When deadly steamboat races enthralled America
John Dougherty writes: "Defined broadly as any vessel powered by a steam engine, the term “steamboat” is more often used to describe paddle wheel-propelled crafts that roamed the rivers of the United States, particularly the Mississippi, in the 19th century. An early prototype set sail in 1787, but it was only in 1807 that the first commercially successful steamboat made its debut. High-stakes—and sometimes deadly—steamboat races followed soon after. The 19th-century humorist Charles Godfrey Leland said about steamboat racing. “From the days of the Romans and Norsemen down to the present time, there was never any form of amusement discovered so daring, so dangerous and so exciting as a steamboat race,” he wrote in 1893, and nobody but Americans could have ever invented or indulged in it." What some have called the first steamboat race in American history occurred in July 1811.
The fascinating life of Madame Tussaud, inventor of the wax museum
Edward Carey writes at the Guardian: "Tussaud was born Marie Grosholtz in Strasbourg, France in 1761. Tussaud was trained by a Swiss master of wax anatomy, Philippe Curtius. Curtius and his young pupil moved to Paris where, in time, she would model not internal body parts but instead the likenesses of Voltaire, Louis XVI, Benjamin Franklin and Jean-Jacques Rousseau. She was in Paris during the Revolution and, on 12 July 1789, a mob stole the wax busts of the Duc d’Orleans and finance minister Necker from their exhibition, and paraded them about the streets in a mock funeral.
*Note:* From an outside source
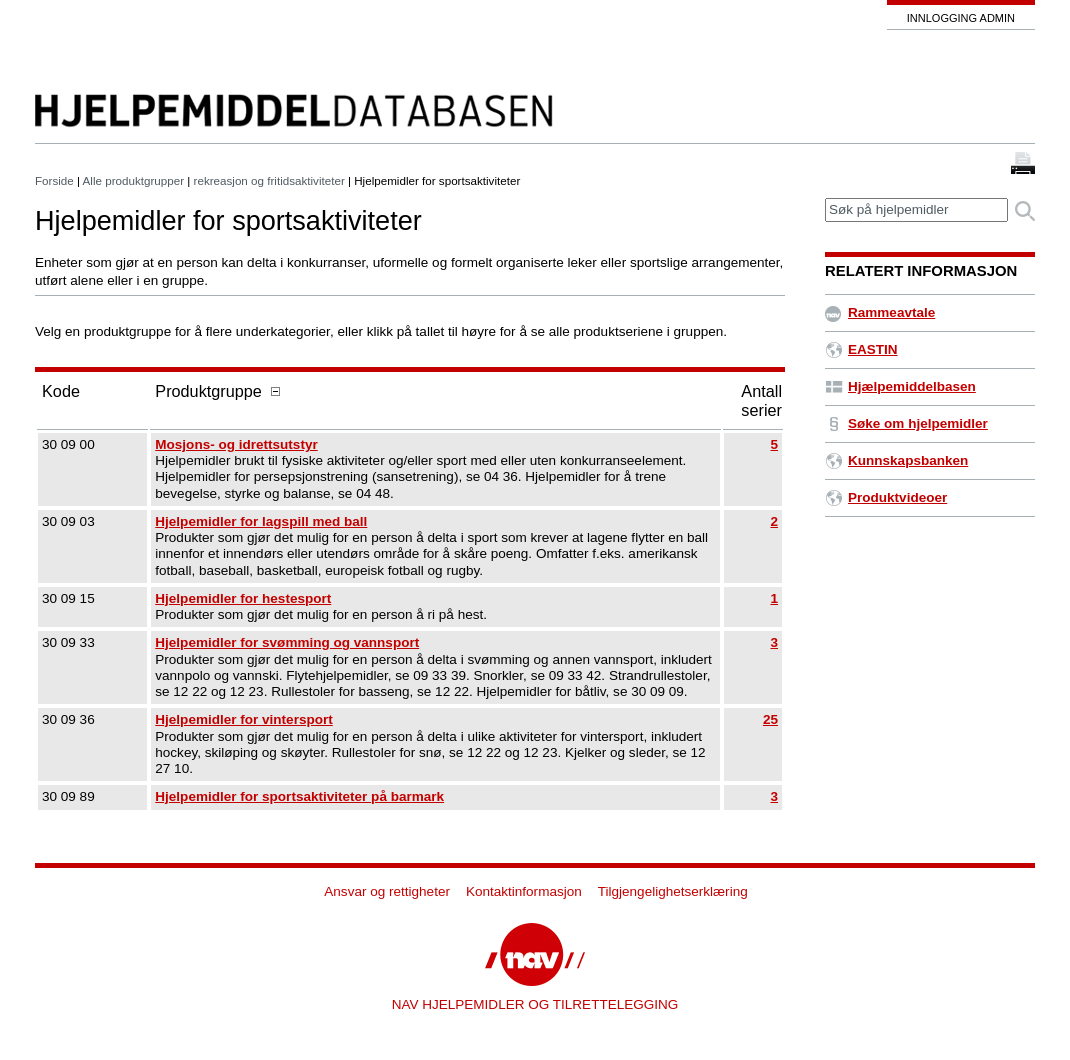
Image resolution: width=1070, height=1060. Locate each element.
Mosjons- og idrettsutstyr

The waxworks became a very dangerous place, as it was illegal to have busts and figures of people no longer deemed acceptable. Towards the height of the Terror, Tussaud was arrested and imprisoned. When she was released, to cast the guillotined head of Robespierre, the Revolution was over."
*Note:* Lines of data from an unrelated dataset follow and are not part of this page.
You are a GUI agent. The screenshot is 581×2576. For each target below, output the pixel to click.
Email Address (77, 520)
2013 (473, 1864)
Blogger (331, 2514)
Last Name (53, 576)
95 million year old dinosaur skull is first of its kind in Australia
From IFLScience: "Titanosaurian sauropod dinosaurs, including Patagotitan, roamed around during the Cretaceous period in pretty much every corner of the world. Despite their global distribution and abundance, only a few species have been well preserved with more than one specimen found in the fossil record, and even fewer have been found with skull fragments. One species, Diamantinasaurus matildae, was known from three separate specimens, and now a fourth has been discovered in Australia that includes a near-complete skull with some interesting, previously unknown, features. It's rare to find the skull of a sauropod. Despite being made up of six individuals, the Patagotitan currently on display at the Natural History Museum London had to have a replica head based on similar species as no real head of a Patagotitan has ever been found. The researchers believe that these bones lend support to the theory that there was a land bridge between what is now Australia and South America linking the continents via Antarctica."